» **ПОСТАВЛЕННАЯ ЗАДАЧА A**
Как перевести на английский язык это предложение из текста о теории типов: «Указанное ослабление «простой теории типов» путем ее «разветвления» и дополнения аксиомой сводимости было, по сути, вызвано двумя положениями, тесно связанными друг с другом: необходимостью устранения логических антиномий и так называемым принципом порочного круга - viciosus circle principle.»?
» **ПОСТАВЛЕННАЯ ЗАДАЧА B**
Напишите, что идёт дальше в тексте о теории типов, начиная сразу после его последнего предложения.

» **ИСХОДНЫЙ ТЕКСТ**
* * * * * * *
Согласно «разветвленной теории типов», свойства каждого типа выражений, в свою очередь, также подразделяются на «порядки», что связано не с видом предметов, к которым относятся свойства, а с той формой определения, с помощью которой вводится свойство, благодаря этому в определение некоторого свойства никогда не может войти совокупность, включающая само это свойство, возникающее ослабление «теории типов», вызванное такого рода разветвлением, компенсируется Расселом посредством введения так называемой аксиомы сводимости - reducibility, согласно которой различные порядки одного типа можно в определенном отношении свести к самому низкому порядку этого типа [20, с. 188-189; 4, с. 230-231; 7, с. 228-229; 13].
Указанное ослабление «простой теории типов» путем ее «разветвления» и дополнения аксиомой сводимости было, по сути, вызвано двумя положениями, тесно связанными друг с другом: необходимостью устранения логических антиномий и так называемым принципом порочного круга - viciosus circle principle.
Недопустимость использования принципа порочного круга, отстаиваемая такими исследователями, как Пуанкаре, Рассел, Вейль и Хинтикка, накладывает на непредикативное образование понятий запрет, поскольку именно его нарушение приводит к возникновению логических антиномий, при этом образование понятия полагается «непредикативным», если оно определяет некоторый объект со ссылкой на совокупность, к которой принадлежит этот объект.
Тем не менее, несмотря на довольно убедительную аргументацию в пользу запрета на «непредикативное» использование знаков в номотетико-дедуктивном дискурсе [20, с. 213-214], он оказывается отнюдь не столь
уместен при исследовании свойств дискурса доксоморфного. В этой связи необходимо отметить, что наиболее отвечающей основным принципам доксологии является позиция Рамсея, полемизирующая с исследовательской линией Пуанкаре - Рассел - Вейль и допускающая непредикативное образование понятий, но в то же самое время предотвращающая возможное появление антиномий.
* * * * * * *
» **СОСТАВ ДАННЫХ**
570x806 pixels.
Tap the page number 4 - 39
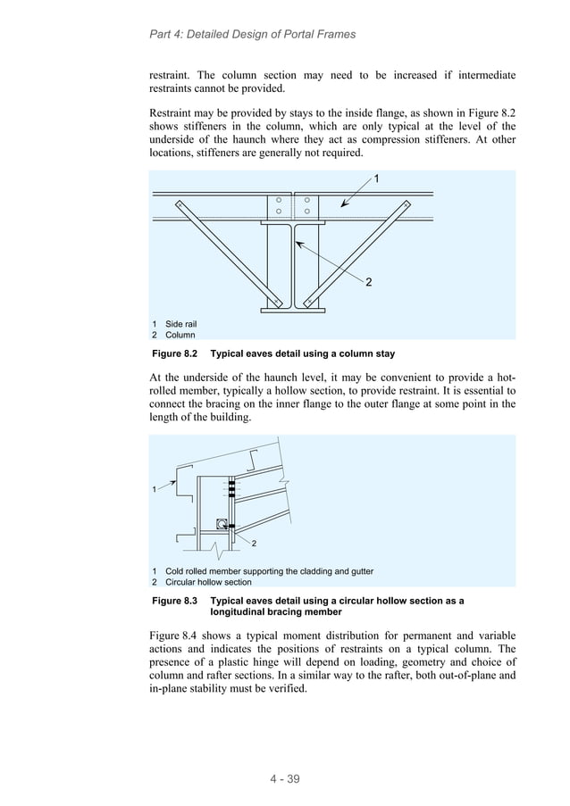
* * * * * * *
» **ОЖИДАЕМЫЙ ОТВЕТ A**
The aforementioned weakening of the "simple theory of types" through its "ramification" and its supplementation with the axiom of reducibility was, in essence, brought about by two closely interrelated considerations: the need to eliminate logical antinomies and the so-called vicious circle principle.

» **ОЖИДАЕМЫЙ ОТВЕТ B**
Прежде всего Рамсей продемонстрировал, что любые антиномии подразделяются на два совершенно различных вида: во-первых, так называемые «логические» антиномии, относящиеся к логическим знакам, для устранения которых достаточно «простой теории типов», поскольку такие свойства, как «не-самоприменимый» и ему подобные, вообще оказывается невозможным определить, так как выражение - «//)», сообщающее о том, что некоторое свойство не принадлежит самому себе бессмысленно и неприемлемо, равно как и утверждение о том, что класс является членом самого себя [10, с. 34]; во-вторых, «семантические» антиномии, которые по своей сути вообще не могут быть образованы в символическом языке логики и тем самым их можно не принимать во внимание [10, с. 37-38]. Наконец, вскрыв и проанализировав такой серьезный недостаток, как трактовка тождества, предполагаемая аксиомой сводимости, Рамсей объявляет разветвленную теорию типов и вместе с ней аксиому сводимости излишними, открывая возможность для непредикативного образования понятий. Следует отметить, что Карнап, анализируя предложенные Рамсеем устранение аксиомы сводимости и оправдание непредикативного образования понятий, подчеркивал их важность, но, в то же время не соглашался с основными, «теологическими» по его собственному определению, рамсеевскими интуициями относительно того, что совокупность свойств существует до их обозначения с помощью определений, поскольку считал, что следует придерживаться фрегеанской позиции, согласно которой необходимо принимать лишь то, существование чего доказано, а именно доказано в конечное число шагов, так как этого требует принцип конструктивизма, заложенный в основания
логицизма, поскольку проверка логических общих высказываний, как полагает Карнап, вовсе не сводится к исследованию всего ряда конкретных случаев появления свойства. Это объясняется тем, что в данном случае, как и вообще при непредикативных определениях, речь идет о бесконечных совокупностях объектов, соответственно, «.. .если отбросить мысль о необходимости проверять все отдельные случаи и уяснить себе, что общезначимость некоторого высказываний для любого свойства не означает ничего иного, кроме его логического (точнее, тавтологического) значения при неопределенном свойстве, то мы придем к убеждению в том, что непредикативные определения логически допустимы.. » [4, с. 235-238], и в частности, сам нормальный язык ставит в этом отношении жесткое и конструктивистское по свой сути ограничение, подразумевающее то, что его применение требует умения образовывать бесконечное число предложений, пользуясь конечным числом правил грамматики.
Таким образом, принятие принципа непредикативности, соответствующего логическому аспекту доксологии, подразумевает признание того, что доксома есть термин, образуемый непредикативно и, следовательно, значение такого рода термина удостоверяется при помощи той совокупности, - доксы, - к которой он принадлежит, в свою очередь, являясь именем собственным - 'Д ' - некото-
|х|
рого «мнимого» предмета - |х|, доксома так же, как и сам «мнимый» предмет, оказывается насыщена, более того, в контексте принципиальной омонимичности доксом, возникающий, казалось бы, парадокс, заключающийся в том, что если все доксомы имеют один объем и не могут быть дополнены противоречащими друг другу предикатами, то они тождественны и могут быть заменены друг на друга, что невозможно, снимается, поскольку еще Фреге упоминал о том, что возможны такие равно-объемные понятия, когда объем, принадлежа одному из понятий, не принадлежит другому [2, с. 482].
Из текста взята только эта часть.